One of the indicators that we track here regularly at CDR, is gun violence. Thus, it was already a hard morning, when I woke up to learn the high levels of gun violence in Atlanta this last weekend. However, it has become truly devastating, as I learned that one number in Atlanta’s weekend gun death total, was that of a family friend, who for the sake of privacy, I will call Amari.
The details are still sketchy, but some conflict emerged between him and an old friend that resulted in his friend shooting him. The friend is currently apprehended by the police, and a small ceremony is being planned, since the coronavirus crisis makes any large-scale funeral impractical.

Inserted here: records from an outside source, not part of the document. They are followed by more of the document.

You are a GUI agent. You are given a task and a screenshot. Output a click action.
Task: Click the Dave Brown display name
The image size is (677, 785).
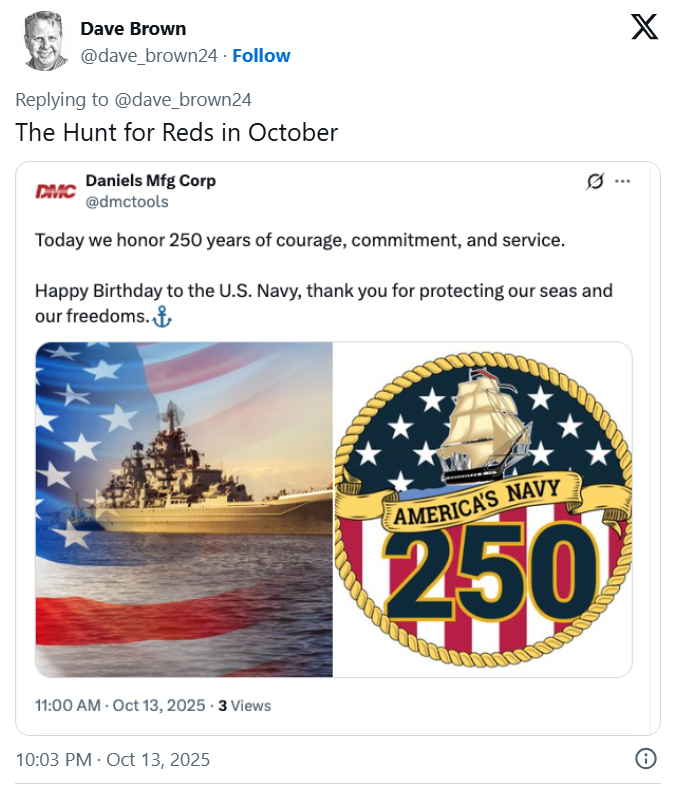(x=133, y=29)
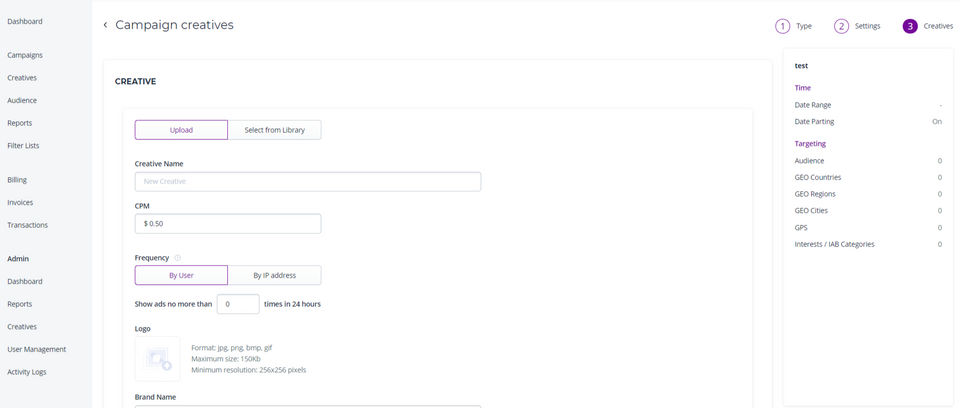Open Audience in the sidebar
Image resolution: width=960 pixels, height=408 pixels.
(x=22, y=100)
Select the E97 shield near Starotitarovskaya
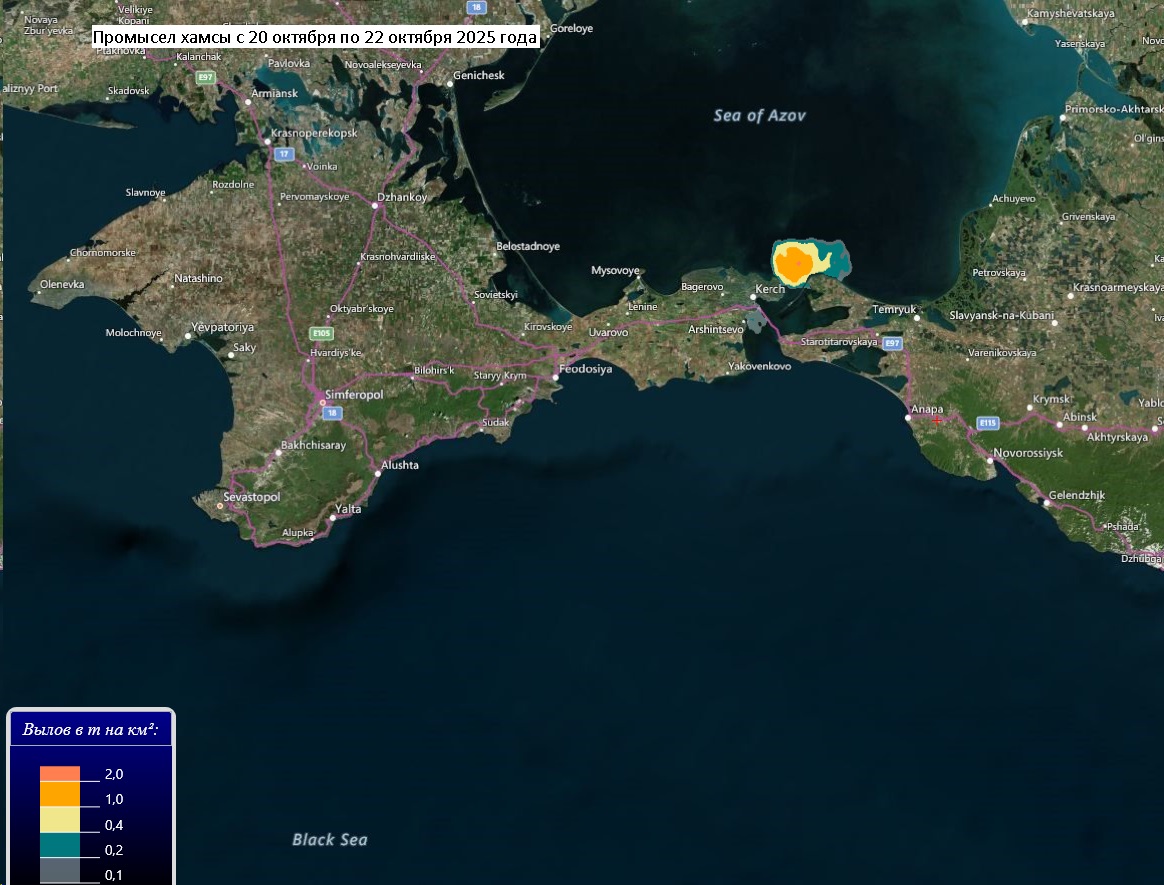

This jarring transition from a number I track, into a person I care about, is devastating. In honesty, I always try to approach all numbers I see with a reverence and seriousness. I never want the abstraction of numbers to make trivial the lives the data represents, and for that reason I always try to bring a somber, and careful tone to my analytic gaze. However, Amari’s appearance amongst my sea of numbers shakes me to the deepest levels. He was a lover of music, with an extraordinary skill in trumpet. He also was a videographer, and made videos with some of the biggest musical artists in Atlanta. He was clever and funny, and a joy to be around. The senselessness of this death haunts me.

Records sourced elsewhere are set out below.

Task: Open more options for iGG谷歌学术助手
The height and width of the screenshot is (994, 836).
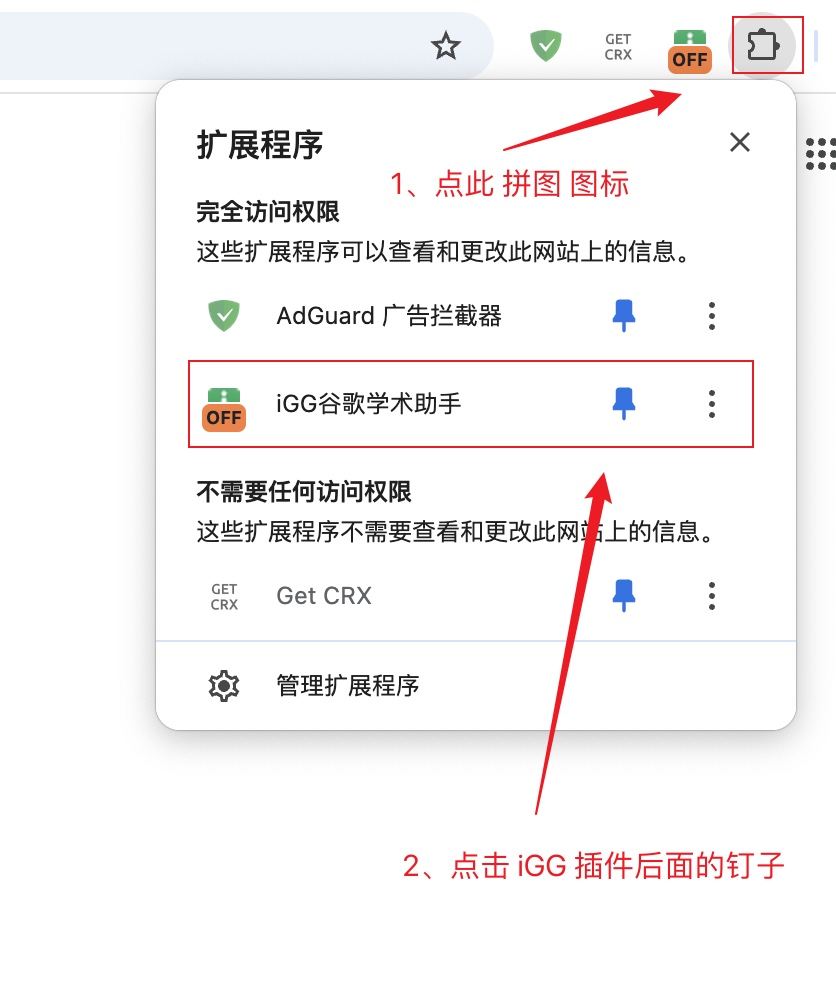Action: point(712,403)
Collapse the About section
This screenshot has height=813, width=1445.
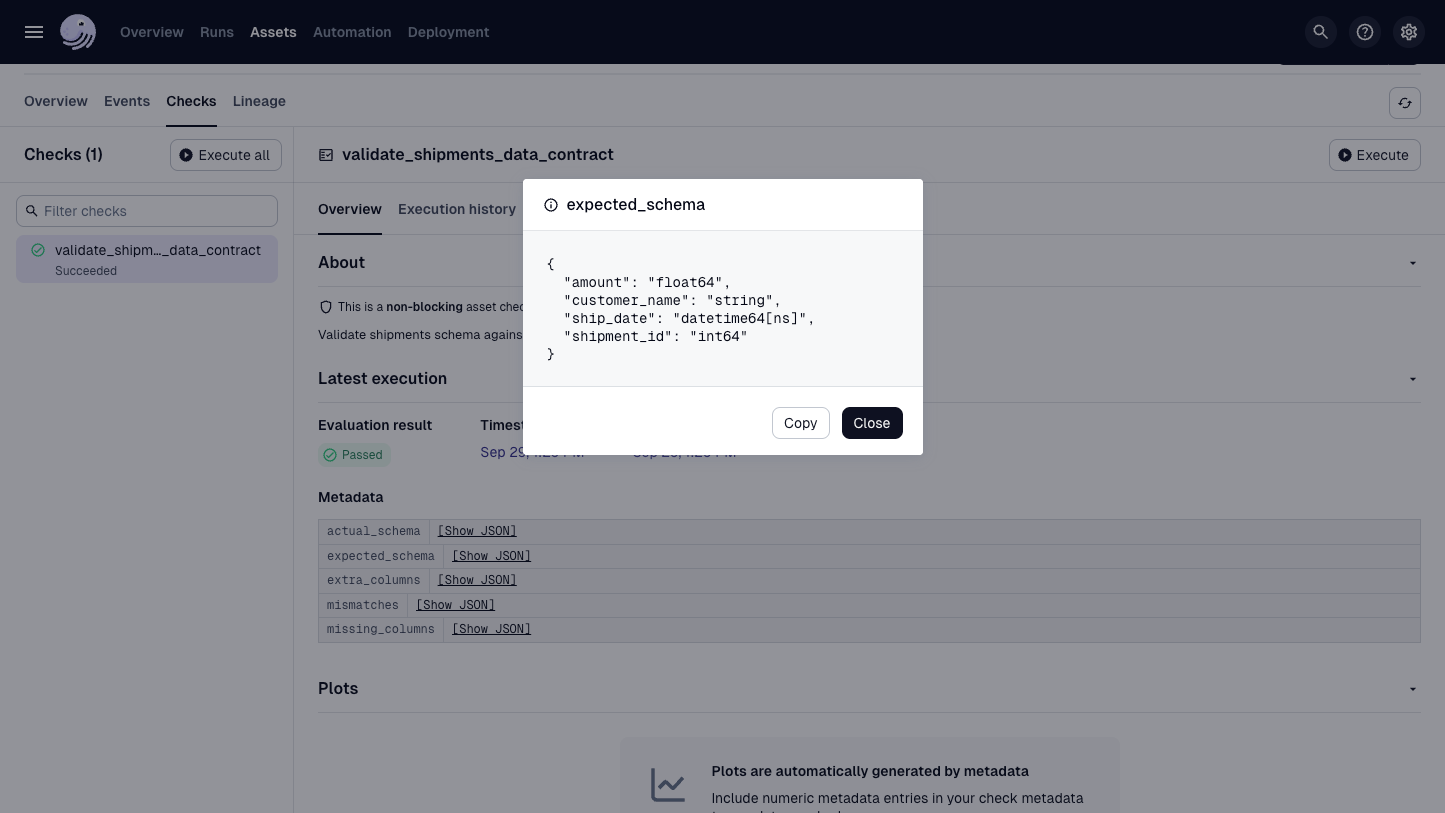1412,263
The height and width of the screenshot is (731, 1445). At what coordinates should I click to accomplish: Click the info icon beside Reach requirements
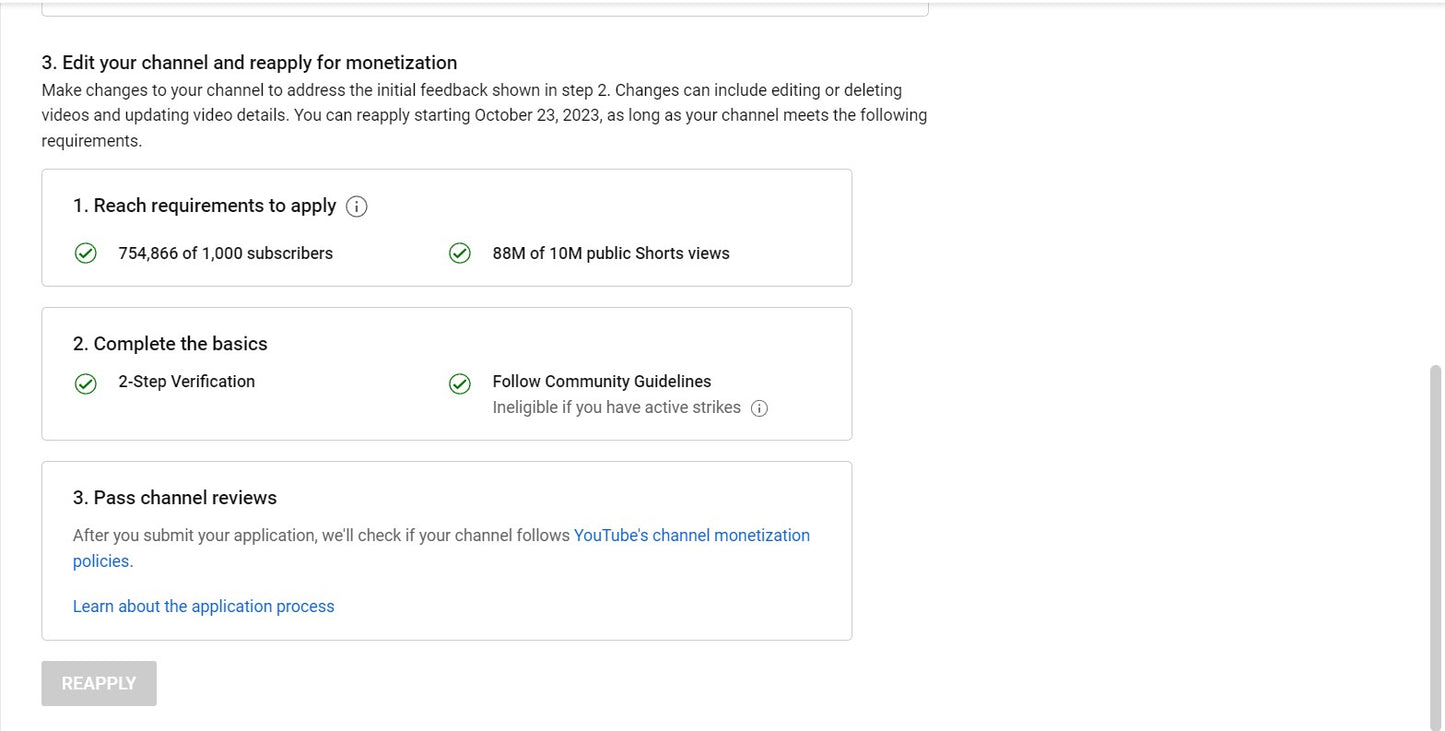356,206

As really, all the senseless deaths of gun violence haunt us. The Pittsburgh Post-Gazette’s homicide dashboard, which we review daily, has many filters for looking at the homicide numbers in various ways, but also lists the individual names of all the people who died this year from homicide. It’s an ominous and healthy humanizing of what is otherwise a dry list of numbers. Similarly, Amari’s death acts to give the numbers I pursue as a part of my dedication to public health, a relevance that numbers alone don’t have.
In a blog I recently wrote, I predicted a bad summer for gun violence, simply measured from the gun violence rates, which were already elevated, and the stresses of the current public health stresses. I had no idea I was making a prediction that would impact me personally. To everyone out there, it is a dangerous time right now. Please keep yourselves safe.